Indiana University researchers to use social network analysis to study 'doctor shopping'
FOR IMMEDIATE RELEASE
BLOOMINGTON, Ind. -- Indiana University researchers have been awarded a $1.4 million grant from the National Institute on Drug Abuse for a study that will use social network analysis to examine "doctor shopping," in which patients visit multiple physicians to get prescriptions for controlled substances.
Brea Perry, associate professor of sociology in the College of Arts and Sciences, is the principal investigator for the four-year project. Also participating in the study are Yong-Yeol "Y.Y." Ahn, assistant professor in the IU School of Informatics and Computing, and researchers at the University of Kentucky. Perry and Ahn are affiliated faculty with the IU Network Science Institute.
The study will use advanced computational and statistical methods to develop better ways to identify patients who are doctor shopping and the physicians they are targeting. Doctor shopping is a key indicator of prescription drug abuse. Addiction to prescription painkillers, such as opioids and benzodiazepines, has grown rapidly in the United States, creating a public health crisis that includes increasingly widespread use of heroin.
"The goal is to identify doctor shoppers before they get to the point where they are engaging in behaviors that are likely to lead to overdose and death," Perry said. "We would like to be able to intervene early; and so far, the measures just don't exist that would allow us to do that."
The rate of drug overdose deaths in the U.S. more than tripled between 2000 and 2014, according to the Centers for Disease Control and Prevention. The center says 47,000 overdose deaths occurred in 2014, the highest number on record.
Health authorities have responded by creating prescription drug monitoring programs aimed at identifying doctor shoppers. But the programs typically rely on monitoring whether patients reach a certain threshold in the number of doctors they see or prescriptions they try to fill. That is not an accurate measure of whether someone is doctor shopping, Perry said.
For example, a cancer patient might legitimately see multiple physicians and have multiple prescriptions. Standard monitoring approaches would flag that person as a doctor shopper. Other patients may engage in moderate doctor shopping for a short period of time without triggering notice.
The study will use social network analysis to map connections between doctors and patients, with a link representing prescription of an opioid or other controlled substance. The researchers will apply the analysis to a large health records database containing information about physicians, patients and prescriptions, but from which personally identifying information has been removed.
They expect that patterns of connections between doctors and patients who are most active in the networks will paint a clearer picture of doctor shopping. In other words, a patient’s position in the prescription network should provide more precise information about who is actually engaging in this drug-seeking behavior than the number of prescriptions or number of prescribers alone.

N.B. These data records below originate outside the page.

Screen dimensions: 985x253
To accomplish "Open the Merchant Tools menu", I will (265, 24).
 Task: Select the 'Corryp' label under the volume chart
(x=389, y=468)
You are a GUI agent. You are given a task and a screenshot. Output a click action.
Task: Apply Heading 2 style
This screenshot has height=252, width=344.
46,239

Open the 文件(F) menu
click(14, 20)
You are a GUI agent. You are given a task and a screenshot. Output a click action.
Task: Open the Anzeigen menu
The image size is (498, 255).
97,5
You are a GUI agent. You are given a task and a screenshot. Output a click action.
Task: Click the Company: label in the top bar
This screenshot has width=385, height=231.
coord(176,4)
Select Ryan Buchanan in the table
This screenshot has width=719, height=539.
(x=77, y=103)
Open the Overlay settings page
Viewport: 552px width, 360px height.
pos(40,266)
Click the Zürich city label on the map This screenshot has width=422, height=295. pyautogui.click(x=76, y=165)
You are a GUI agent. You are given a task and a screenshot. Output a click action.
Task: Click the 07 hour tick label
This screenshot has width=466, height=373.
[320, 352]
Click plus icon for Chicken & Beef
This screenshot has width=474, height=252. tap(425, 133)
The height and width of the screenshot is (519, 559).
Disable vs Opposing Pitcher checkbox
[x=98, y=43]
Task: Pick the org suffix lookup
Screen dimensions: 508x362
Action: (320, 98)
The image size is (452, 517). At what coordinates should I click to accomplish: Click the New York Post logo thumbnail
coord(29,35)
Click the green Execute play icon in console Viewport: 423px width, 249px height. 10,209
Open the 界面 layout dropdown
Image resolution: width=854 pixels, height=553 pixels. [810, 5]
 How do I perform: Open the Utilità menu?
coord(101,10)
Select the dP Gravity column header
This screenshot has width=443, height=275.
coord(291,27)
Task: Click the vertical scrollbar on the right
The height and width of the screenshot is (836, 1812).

"These measures, once they are developed and tested, could be applied to state prescription drug monitoring programs," Perry said. "They could be translated to effective interventions, both to help the patients who are doctor shopping and to provide education for doctors who are being targeted."
Perry's recent research has focused on the roles of social networks, peer and family relationships, and other factors in health, with a focus on mental illness and at-risk youth. Ahn is an expert in large-scale network analysis and machine learning who has developed mathematical models to map complex systems such as the brain, social networks and culture.
They joined forces through the IU Network Science Institute, which brings together over 100 researchers to work on scientific understanding of complex networked systems.
"The institute was really instrumental in bringing us together," Perry said. "This project really required a collaborator with Y.Y.’s expertise to manage and analyze data this large."
The National Institute on Drug Abuse is part of the National Institutes of Health in the U.S. Department of Health and Human Services. Its mission is to advance science on the causes and consequences of drug use and addiction and apply that knowledge to improve individual and public health.